Last year, Downs says a couple from New Jersey read about the Thanksgiving meal in the newspaper and showed up to help.
“They had worked at Rowan Helping Ministries that morning, and they came on down to the church,” she says. “That’s what they do on Thanksgiving.”
The meal has grown from serving 25 the first year to more than 300 last year. About a third of those were delivered to people unable to drive to the church.
Volunteers start two days before Thanksgiving preparing the meal, which consists of turkey with dressing and gravy, ham, chicken, green beans, pinto beans, mixed greens, salad, corn, mashed potatoes, potato salad, candied yams, rolls, a variety of desserts and drinks.
Some of the church members and volunteers prepare their specialties every year. Valerie Patterson, for example, always makes a red velvet cake. “That’s one thing everybody looks forward to,” Downs says.

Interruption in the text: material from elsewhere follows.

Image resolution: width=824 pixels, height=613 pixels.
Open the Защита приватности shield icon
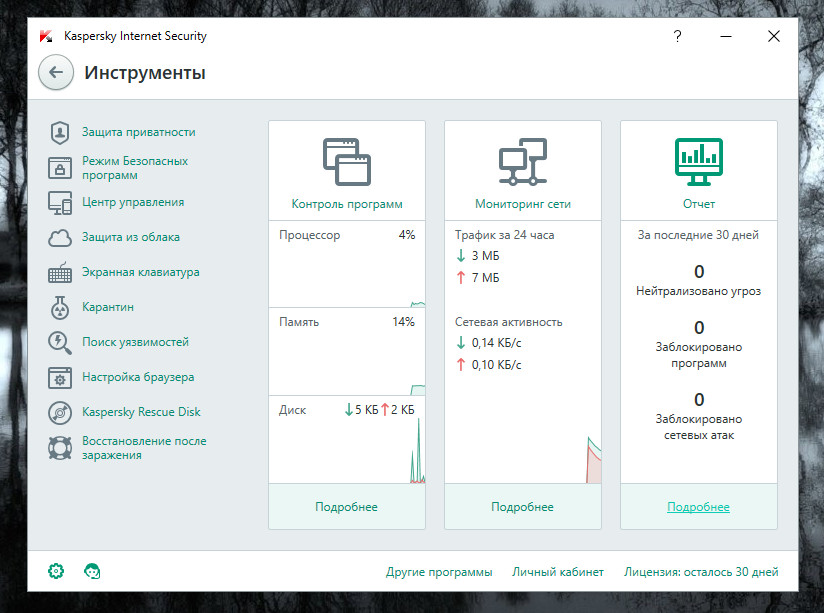tap(60, 132)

Because so many people are struggling due to the poor economy, she says volunteers are also preparing grocery bags full of food to give out at the 11 a.m. to 2 p.m. meal.
Downs, who runs Majesty Beauty Salon in Spencer, says her three daughters, two sons, son-in-law, daughter-in-law, 22 grandchildren and six great-grandchildren also help out with the meal. The only family member who won’t be there Thursday is her stepdaughter, Lageana, who is scheduled to work at Rowan Regional Medical Center.
“This is our Thanksgiving,” she says, “and then for Christmas, I cook the big dinner.”
Every year when she’s helping to prepare and serve the community Thanksgiving luncheon, Edith Downs says she thinks about her mother, the woman who inspired it. “She was a Christian,” she says. “She loved people, and she enjoyed helping people.”
Downs says giving back to the community is her way of following in her mother’s footsteps as well as sharing her blessings. “I know I’m blessed,” she says. “If we’re blessed, we need to bless someone else. The Lord blesses us so we can be a blessing.”


Want to go?
The Thanksgiving Day meal at Love Christian Center, 102 N. Long St., East Spencer, is 11 a.m.-2 p.m.